▶ _Activity_: Count how many lines hold "pixels" in the records, and respond with that number by itself.

▶ _Input data_:
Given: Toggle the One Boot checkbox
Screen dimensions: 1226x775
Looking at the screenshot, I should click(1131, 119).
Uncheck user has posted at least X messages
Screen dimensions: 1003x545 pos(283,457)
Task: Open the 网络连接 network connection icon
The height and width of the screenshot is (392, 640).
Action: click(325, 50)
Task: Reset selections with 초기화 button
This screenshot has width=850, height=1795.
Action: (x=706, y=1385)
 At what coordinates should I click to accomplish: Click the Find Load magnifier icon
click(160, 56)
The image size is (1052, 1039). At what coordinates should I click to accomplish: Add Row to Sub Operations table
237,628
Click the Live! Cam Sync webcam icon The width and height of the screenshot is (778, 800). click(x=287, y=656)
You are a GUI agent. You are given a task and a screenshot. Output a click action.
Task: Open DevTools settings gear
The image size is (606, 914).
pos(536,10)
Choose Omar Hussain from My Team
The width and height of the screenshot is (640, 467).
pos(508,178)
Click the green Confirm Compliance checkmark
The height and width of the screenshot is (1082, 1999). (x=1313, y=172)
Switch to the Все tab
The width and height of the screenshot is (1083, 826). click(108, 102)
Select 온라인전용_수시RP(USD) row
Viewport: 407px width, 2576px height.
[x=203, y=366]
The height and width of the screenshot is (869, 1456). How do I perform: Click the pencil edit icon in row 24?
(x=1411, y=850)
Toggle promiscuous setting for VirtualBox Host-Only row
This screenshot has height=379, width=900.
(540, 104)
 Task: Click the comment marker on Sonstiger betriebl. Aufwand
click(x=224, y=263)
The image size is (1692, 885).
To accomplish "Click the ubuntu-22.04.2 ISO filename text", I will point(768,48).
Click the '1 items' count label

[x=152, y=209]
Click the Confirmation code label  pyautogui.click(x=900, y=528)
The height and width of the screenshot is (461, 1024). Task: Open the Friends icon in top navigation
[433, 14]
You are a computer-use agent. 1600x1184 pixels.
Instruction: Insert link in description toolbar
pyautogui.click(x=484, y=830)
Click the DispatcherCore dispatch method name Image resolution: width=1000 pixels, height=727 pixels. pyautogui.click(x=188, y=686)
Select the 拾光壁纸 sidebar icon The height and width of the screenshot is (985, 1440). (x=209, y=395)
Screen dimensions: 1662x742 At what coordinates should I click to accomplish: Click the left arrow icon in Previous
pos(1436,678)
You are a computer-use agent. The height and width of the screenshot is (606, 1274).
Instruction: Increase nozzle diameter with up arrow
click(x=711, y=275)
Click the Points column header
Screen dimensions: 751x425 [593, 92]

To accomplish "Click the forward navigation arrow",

▶ _Result for this exercise_: 2